Gonzales: New approach for new era

Alberto R. Gonzales is undergoing scrutiny by the Senate to determine his suitability for confirmation as U.S. attorney general.

Some retired generals and admirals have questioned his credentials, pointing to what they regard as his lack of respect for international law concerning the treatment of prisoners and “detainees.”

Gonzales’ position apparently has been that captured terrorists are not protected by the Geneva Accords because they do not represent any jurisdiction or group that signed the agreements.

The admirals and generals are concerned over what treatment might be accorded our own people captured by the terrorists.

Such concern is justified. Terrorists have demonstrated time and again how they treat captives — including an American woman whose sole mission had been humanitarian.

Are we expected to handle with kid gloves prisoners from insurgent groups that indiscriminately blow up innocent civilians and execute their screaming and writhing captives by sawing off their heads before television cameras; and hanging mutilated, partly burned bodies from bridges?

Amid this scenario, we learn that one of our own combat unit commanders was sacked and discharged from the service simply because he fired a pistol near the head of a captive to induce him to tell of a possible ambush.

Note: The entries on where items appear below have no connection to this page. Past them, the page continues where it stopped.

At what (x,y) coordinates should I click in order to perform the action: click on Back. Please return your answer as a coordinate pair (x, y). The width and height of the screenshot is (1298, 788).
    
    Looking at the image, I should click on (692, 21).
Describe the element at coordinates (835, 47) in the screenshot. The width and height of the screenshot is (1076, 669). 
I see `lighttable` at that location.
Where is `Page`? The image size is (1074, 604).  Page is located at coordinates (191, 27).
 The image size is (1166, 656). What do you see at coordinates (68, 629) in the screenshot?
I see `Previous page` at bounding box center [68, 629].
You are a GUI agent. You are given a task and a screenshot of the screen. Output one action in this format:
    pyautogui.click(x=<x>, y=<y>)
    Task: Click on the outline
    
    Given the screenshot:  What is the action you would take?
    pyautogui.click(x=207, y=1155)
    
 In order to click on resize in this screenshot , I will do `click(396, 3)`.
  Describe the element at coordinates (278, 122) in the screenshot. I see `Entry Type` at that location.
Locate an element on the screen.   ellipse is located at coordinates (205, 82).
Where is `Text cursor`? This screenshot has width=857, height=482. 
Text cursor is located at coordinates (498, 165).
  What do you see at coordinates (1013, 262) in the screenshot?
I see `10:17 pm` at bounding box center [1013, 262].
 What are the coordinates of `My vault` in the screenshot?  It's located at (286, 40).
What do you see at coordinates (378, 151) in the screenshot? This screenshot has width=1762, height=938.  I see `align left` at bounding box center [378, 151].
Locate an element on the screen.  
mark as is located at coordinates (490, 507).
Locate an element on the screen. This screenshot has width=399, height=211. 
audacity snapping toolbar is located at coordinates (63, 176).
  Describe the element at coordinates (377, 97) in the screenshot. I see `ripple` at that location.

The prisoner wasn’t physically hurt and the information may well have spared our own forces from bloodshed. The lieutenant colonel dutifully reported his actions to his superior, was relieved of his command and was forced into retirement. Good soldier that he was, he did not complain.

But his treatment must have been encouraging news to our enemies.

In Iraq and Afghanistan we are dealing with an entirely different breed of enemy than we faced in past wars in Europe. The world has changed significantly since 9/11.

There must be limits to our interrogation tactics, of course. We must not stoop to the horrendous and relentless torture the North Vietnamese inflicted on our people in places like the Hanoi Hilton — or reduce ourselves to the tactics of the insurgents in Iraq and Afghanistan.

But intimidation and limited deprivation certainly should not be off-limits in dealing with captives involving terrorism and bloody insurgency.

Alberto Gonzales appears to hold that view, and his confirmation would send an important message to our enemies.